** Task to carry out **
Find the line with "45 (70, 1422)" in the listing below. Write it out exactly, along with every later line up to the final one.
=== Supplied material ===
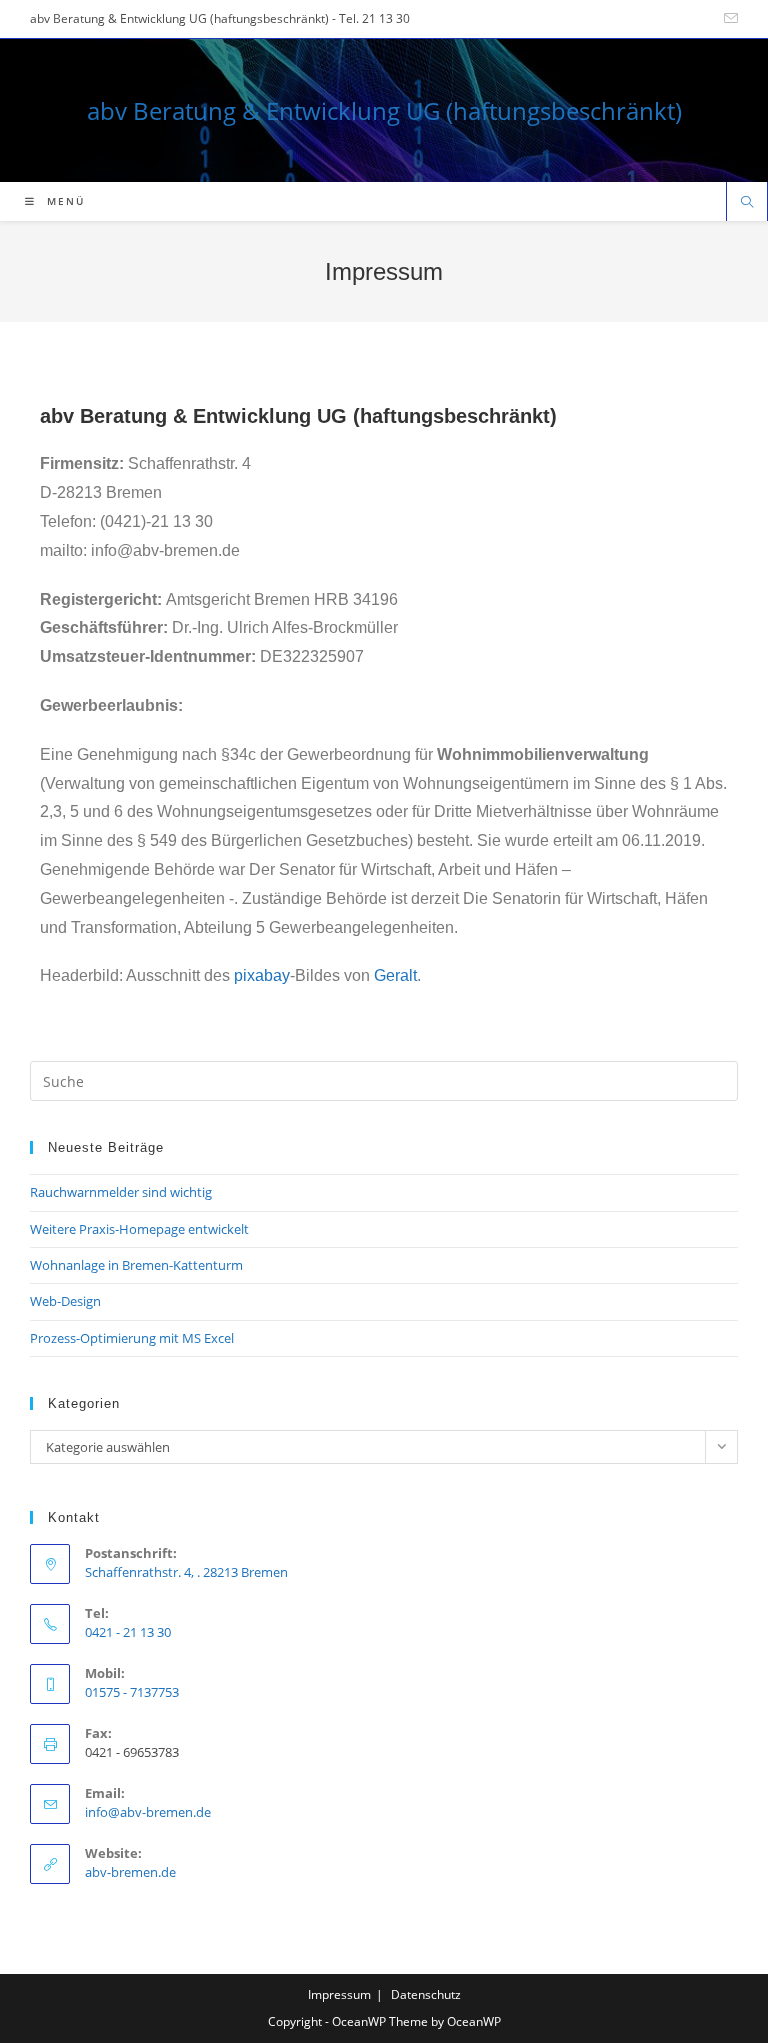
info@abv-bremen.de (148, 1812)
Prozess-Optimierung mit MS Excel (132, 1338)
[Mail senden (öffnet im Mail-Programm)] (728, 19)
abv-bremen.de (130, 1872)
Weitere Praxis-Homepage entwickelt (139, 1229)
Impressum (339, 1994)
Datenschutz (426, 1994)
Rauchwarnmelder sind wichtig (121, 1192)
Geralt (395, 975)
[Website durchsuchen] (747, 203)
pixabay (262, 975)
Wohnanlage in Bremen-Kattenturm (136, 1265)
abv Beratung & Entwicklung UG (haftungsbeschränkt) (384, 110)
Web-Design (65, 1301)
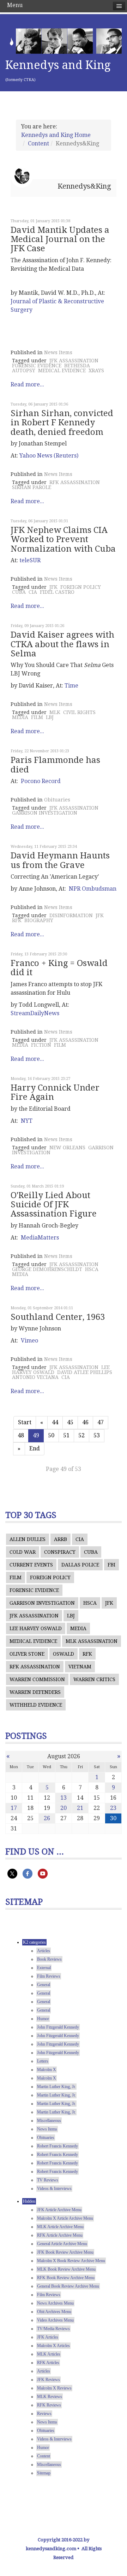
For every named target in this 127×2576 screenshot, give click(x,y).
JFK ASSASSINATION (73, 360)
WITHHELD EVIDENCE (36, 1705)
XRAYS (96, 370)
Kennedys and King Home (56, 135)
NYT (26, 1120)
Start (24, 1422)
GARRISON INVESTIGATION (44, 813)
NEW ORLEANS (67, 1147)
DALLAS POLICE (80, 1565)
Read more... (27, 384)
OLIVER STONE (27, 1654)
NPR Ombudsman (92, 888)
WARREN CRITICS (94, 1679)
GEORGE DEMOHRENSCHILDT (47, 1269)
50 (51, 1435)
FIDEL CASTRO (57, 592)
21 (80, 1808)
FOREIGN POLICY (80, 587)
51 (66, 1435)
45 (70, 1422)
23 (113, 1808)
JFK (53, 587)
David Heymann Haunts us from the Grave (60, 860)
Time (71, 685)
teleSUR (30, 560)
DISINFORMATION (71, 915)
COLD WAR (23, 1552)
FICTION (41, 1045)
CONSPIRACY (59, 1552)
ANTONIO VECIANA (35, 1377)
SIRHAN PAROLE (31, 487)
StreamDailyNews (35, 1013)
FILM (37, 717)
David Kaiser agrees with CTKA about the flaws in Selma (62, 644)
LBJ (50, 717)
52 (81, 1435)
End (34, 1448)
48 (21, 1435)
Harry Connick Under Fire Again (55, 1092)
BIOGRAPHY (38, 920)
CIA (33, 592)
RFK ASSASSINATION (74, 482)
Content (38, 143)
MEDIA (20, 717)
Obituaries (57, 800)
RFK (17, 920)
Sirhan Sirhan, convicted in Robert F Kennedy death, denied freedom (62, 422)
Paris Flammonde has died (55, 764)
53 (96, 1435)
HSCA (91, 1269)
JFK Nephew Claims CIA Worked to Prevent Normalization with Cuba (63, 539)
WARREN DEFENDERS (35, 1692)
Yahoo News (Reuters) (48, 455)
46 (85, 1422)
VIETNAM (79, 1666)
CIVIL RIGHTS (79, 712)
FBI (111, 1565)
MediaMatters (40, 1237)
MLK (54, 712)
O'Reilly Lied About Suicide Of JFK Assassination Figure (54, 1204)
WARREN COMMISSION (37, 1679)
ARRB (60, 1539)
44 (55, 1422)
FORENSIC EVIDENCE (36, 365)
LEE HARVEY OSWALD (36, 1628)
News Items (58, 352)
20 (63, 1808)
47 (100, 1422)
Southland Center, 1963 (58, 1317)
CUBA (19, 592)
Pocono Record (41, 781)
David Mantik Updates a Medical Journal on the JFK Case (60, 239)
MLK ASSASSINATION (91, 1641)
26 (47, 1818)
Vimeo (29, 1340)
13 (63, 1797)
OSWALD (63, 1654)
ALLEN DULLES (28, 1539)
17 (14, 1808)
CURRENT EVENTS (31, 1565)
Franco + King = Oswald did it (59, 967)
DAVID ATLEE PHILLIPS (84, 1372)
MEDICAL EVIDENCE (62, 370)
===
** Result **
45 (70, 1422)
23 (113, 1808)
JFK (53, 587)
David Heymann Haunts us from the Grave (60, 860)
Time (71, 685)
teleSUR (30, 560)
DISINFORMATION (71, 915)
COLD WAR (23, 1552)
FICTION (41, 1045)
CONSPIRACY (59, 1552)
ANTONIO VECIANA (35, 1377)
SIRHAN PAROLE (31, 487)
StreamDailyNews (35, 1013)
FILM (37, 717)
David Kaiser agrees with CTKA about the flaws in Selma (62, 644)
LBJ (50, 717)
52 (81, 1435)
End (34, 1448)
48 (21, 1435)
Harry Connick Under Fire Again (55, 1092)
BIOGRAPHY (38, 920)
CIA (33, 592)
RFK ASSASSINATION (74, 482)
Content (38, 143)
MEDIA (20, 717)
Obituaries (57, 800)
RFK (17, 920)
Sirhan Sirhan, convicted in Robert F Kennedy death, denied freedom (62, 422)
Paris Flammonde has died (55, 764)
53 (96, 1435)
HSCA (91, 1269)
JFK Nephew Claims CIA Worked to Prevent Normalization with Cuba (63, 539)
WARREN DEFENDERS (35, 1692)
Yahoo News (Reuters) (48, 455)
46 (85, 1422)
VIETNAM (79, 1666)
CIVIL RIGHTS (79, 712)
FBI (111, 1565)
MediaMatters (40, 1237)
MLK (54, 712)
O'Reilly Lied About Suicide Of JFK Assassination Figure (54, 1204)
WARREN COMMISSION (37, 1679)
ARRB (60, 1539)
44 (55, 1422)
FORENSIC EVIDENCE (36, 365)
LEE HARVEY OSWALD (36, 1628)
News Items (58, 352)
20 (63, 1808)
47 (100, 1422)
Southland Center, 1963 (58, 1317)
CUBA (19, 592)
Pocono Record (41, 781)
David Mantik Updates a Medical Journal on the JFK Case (60, 239)
MLK ASSASSINATION (91, 1641)
26 (47, 1818)
Vimeo (29, 1340)
13 (63, 1797)
OSWALD (63, 1654)
ALLEN DULLES (28, 1539)
17 (14, 1808)
CURRENT EVENTS (31, 1565)
Franco + King = Oswald did it (59, 967)
DAVID ATLEE PHILLIPS (84, 1372)
MEDICAL EVIDENCE (62, 370)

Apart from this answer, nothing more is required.